## WORK TASK:
Go through the data and retrieve each line that includes the string "Expand".

Dataset records:
[Start of Attachment]

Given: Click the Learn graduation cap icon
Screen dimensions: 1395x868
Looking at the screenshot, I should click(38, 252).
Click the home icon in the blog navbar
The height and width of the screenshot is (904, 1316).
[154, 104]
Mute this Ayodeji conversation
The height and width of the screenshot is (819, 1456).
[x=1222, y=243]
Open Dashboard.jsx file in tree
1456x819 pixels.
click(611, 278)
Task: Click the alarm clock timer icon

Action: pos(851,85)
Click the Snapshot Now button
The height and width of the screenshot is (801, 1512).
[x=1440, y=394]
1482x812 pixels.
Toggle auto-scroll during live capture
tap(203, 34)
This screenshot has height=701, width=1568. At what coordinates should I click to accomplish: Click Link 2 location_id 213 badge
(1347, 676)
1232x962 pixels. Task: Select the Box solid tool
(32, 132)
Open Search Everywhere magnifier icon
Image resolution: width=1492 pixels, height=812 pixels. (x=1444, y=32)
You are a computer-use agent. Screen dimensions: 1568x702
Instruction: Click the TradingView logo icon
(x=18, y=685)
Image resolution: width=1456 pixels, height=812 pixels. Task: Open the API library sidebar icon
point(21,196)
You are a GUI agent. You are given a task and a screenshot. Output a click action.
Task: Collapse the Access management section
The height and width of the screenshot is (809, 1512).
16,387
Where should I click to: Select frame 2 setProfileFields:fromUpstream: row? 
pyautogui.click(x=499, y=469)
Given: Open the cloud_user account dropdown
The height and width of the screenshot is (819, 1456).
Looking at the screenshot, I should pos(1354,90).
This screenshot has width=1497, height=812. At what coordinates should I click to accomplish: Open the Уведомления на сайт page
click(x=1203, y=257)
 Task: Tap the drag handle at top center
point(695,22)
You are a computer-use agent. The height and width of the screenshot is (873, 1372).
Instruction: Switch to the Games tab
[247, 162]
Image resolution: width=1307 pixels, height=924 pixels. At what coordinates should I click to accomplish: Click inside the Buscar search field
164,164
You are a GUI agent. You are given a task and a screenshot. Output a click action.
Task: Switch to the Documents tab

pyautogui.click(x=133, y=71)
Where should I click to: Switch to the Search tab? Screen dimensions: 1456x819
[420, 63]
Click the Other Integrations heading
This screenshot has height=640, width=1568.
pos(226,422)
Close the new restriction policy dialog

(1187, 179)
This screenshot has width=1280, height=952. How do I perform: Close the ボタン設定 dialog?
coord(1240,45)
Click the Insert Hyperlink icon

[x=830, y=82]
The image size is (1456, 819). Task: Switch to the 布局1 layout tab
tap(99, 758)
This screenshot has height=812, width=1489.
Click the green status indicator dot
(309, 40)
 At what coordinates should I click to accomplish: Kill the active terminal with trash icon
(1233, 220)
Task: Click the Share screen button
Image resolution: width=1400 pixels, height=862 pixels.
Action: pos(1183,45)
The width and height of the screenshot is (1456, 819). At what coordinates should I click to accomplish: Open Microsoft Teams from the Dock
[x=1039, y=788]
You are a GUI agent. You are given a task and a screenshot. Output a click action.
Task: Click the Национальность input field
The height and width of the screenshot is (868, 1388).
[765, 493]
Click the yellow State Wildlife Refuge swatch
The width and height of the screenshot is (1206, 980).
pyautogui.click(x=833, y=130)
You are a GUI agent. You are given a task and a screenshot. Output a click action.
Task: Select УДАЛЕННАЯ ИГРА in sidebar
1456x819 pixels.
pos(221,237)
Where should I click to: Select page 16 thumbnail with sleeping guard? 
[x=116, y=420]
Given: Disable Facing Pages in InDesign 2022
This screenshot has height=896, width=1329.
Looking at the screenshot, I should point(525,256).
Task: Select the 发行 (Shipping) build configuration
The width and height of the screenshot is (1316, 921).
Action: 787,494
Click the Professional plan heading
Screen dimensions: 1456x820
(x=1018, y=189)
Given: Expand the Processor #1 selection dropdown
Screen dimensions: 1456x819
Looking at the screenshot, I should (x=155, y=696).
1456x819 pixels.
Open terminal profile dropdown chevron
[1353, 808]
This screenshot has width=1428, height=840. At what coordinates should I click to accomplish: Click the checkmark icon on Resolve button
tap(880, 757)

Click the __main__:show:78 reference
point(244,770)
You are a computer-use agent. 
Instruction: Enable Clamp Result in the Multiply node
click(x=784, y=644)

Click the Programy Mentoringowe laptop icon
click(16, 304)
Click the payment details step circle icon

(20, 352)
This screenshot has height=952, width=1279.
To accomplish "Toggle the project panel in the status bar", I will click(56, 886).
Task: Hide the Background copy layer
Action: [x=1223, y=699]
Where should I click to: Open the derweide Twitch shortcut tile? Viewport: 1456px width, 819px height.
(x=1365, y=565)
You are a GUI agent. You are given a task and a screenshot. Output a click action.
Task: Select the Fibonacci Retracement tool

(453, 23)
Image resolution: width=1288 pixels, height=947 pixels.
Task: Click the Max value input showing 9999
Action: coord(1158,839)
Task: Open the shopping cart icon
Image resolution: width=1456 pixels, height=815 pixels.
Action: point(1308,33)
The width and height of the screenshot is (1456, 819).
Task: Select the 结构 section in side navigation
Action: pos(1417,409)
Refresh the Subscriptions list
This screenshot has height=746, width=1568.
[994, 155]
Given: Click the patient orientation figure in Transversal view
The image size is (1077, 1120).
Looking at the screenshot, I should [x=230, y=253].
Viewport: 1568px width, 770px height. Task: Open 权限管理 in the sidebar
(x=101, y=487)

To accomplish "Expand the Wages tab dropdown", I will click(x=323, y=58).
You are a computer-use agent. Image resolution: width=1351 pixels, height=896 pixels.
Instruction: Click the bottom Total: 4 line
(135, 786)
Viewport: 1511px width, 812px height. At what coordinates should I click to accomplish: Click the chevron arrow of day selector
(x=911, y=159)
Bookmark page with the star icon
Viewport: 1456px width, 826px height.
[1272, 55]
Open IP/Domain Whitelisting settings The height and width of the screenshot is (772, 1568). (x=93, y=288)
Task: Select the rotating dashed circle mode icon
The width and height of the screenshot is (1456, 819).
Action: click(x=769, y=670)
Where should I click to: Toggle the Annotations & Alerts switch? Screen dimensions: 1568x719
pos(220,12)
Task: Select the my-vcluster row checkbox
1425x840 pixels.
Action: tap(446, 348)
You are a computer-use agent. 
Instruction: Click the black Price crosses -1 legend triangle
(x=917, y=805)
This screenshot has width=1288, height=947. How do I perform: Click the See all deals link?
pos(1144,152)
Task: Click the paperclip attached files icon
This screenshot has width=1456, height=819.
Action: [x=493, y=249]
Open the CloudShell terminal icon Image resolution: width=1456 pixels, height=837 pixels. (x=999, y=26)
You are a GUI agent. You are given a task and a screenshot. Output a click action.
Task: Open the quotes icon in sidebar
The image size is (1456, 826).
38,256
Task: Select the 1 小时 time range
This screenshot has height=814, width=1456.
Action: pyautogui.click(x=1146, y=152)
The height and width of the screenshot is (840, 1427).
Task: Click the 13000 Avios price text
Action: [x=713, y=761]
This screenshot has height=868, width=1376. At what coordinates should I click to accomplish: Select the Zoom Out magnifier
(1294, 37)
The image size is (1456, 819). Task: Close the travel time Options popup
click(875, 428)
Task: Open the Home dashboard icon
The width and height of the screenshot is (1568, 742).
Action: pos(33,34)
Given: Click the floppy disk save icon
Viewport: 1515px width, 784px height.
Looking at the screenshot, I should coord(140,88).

[End of Attachment]

## RESPONSE FOR THIS EXERCISE:
Given: Expand the Processor #1 selection dropdown
To accomplish "Expand the Wages tab dropdown", I will click(x=323, y=58).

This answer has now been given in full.